Die Leitlinien und Empfehlungen sind zwar rechtlich nicht verbindlich. Wenn die nationalen Aufsichtsbehörden diesen nicht folgen wollen, müssen sie innerhalb einer bestimmten Frist jedoch den Grund hierfür mitteilen.

Die ESAs haben zwar die Befugnis, in Krisenfällen Maßnahmen von den nationalen Aufsichtsbehörden zu verlangen. Unmittelbare Durchgriffsrechte auf Institute und Unternehmen in den Mitgliedsstaaten bzw. eigene Prüfungsrechte haben sie jedoch nicht. Die laufende Überwachung der Institute und die dafür erforderlichen Prüfungsrechte sowie Exekutions- und Sanktionsmaßnahmen ist bei der Geldwäscheprävention also auch in Zukunft Aufgabe der nationalen Aufsichtsbehörden, in Deutschland der Bundesanstalt für Finanzdienstleistungsaufsicht (BaFin).

Strukturelle Probleme der Europäischen Finanzaufsichtsbehörden bestehen ungeschmälert fort

Seit dem 1. Januar 2020 soll die EBA nunmehr die führende, koordinierende und überwachende Rolle auf Unionsebene bei der Verhinderung der Geldwäsche und Terrorismusfinanzierung einnehmen und über diverse Maßnahmen eine fehlende Vollharmonisierung der in der Geldwäscherichtlinie geregelten Sorgfaltspflichten mehr schlecht als recht ausgleichen.
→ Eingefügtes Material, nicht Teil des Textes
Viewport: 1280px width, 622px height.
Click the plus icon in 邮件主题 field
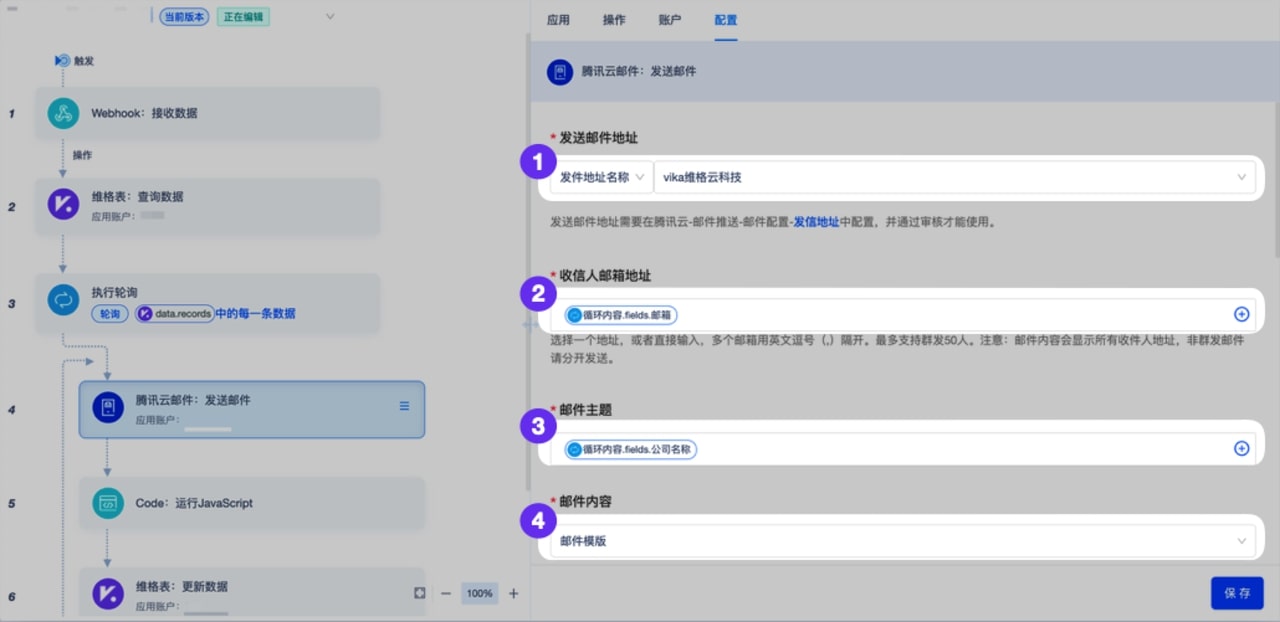[x=1240, y=448]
Eine Aufsichtsbehörde auf dem Gebiet der Geldwäschebekämpfung wird sie jedoch dadurch nicht. Die mehrfach aktualisierte und fortgeschriebene EU-Geldwäscherichtlinie regelt nur Mindestanforderungen. Der Regelungsinhalt der Umsetzungsgesetze in den Mitgliedsstaaten ist somit nicht inhaltsgleich und weicht voneinander ab. Soweit vor diesem problematischen Hintergrund möglich, soll die EBA ihre neue Rolle primär dazu nutzen, eine größere Harmonisierung der nationalen Ansätze zur Bekämpfung der Geldwäsche und Terrorismusfinanzierung sicherzustellen und für eine einheitliche Umsetzungspraxis zu sorgen.
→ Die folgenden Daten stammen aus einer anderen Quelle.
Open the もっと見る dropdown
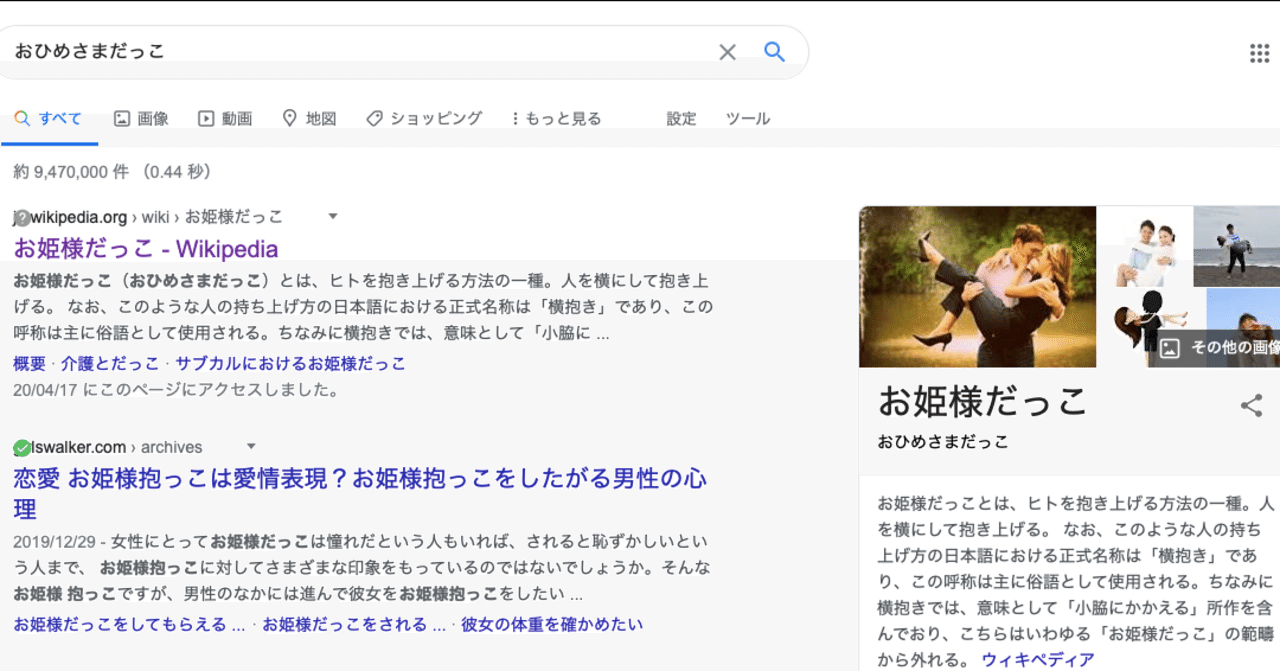 pyautogui.click(x=555, y=117)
In ihrem „Factsheet on the EBA’s new role“ vom 5. 2. 2020 kündigt die EBA Maßnahmen an, die sie zu diesem Zwecke ergreifen will. Hierzu sollen gehören:

– Entwicklung einer EU-weiten Strategie zur Geldwäscheprävention mittels technischer Regulierungs- und Durchführungsstandards, Leitlinien und Empfehlungen;

– Umsetzung dieser Strategie und der zugrunde liegenden EU-Gesetzgebung unter anderem durch Einführung eines Frage-Antwort-Verfahrens;

– Erfassen, Bewerten und Verbreiten von Informationen über EU-weite Risiken der Geldwäsche und Terrorismusfinanzierung sowie Entwicklung eines gemeinsamen Ansatzes zur Eindämmung dieser Risiken;

– Einrichtung eines ständigen internen Ausschusses zur Bekämpfung der Geldwäsche und Terrorismusfinanzierung;

– Einrichtung einer Datenbank, unter anderem mit Informationen über die Mängel einzelner Institute in Sachen Geldwäscheprävention und die von den zuständigen Behörden ergriffenen Maßnahmen zur Behebung dieser Mängel;

– Erleichterung der Zusammenarbeit mit den Behörden von Drittländern, um sicherzustellen, dass Verstöße von Instituten, die grenzüberschreitend tätig sind, umfassend und zeitnah adressiert werden.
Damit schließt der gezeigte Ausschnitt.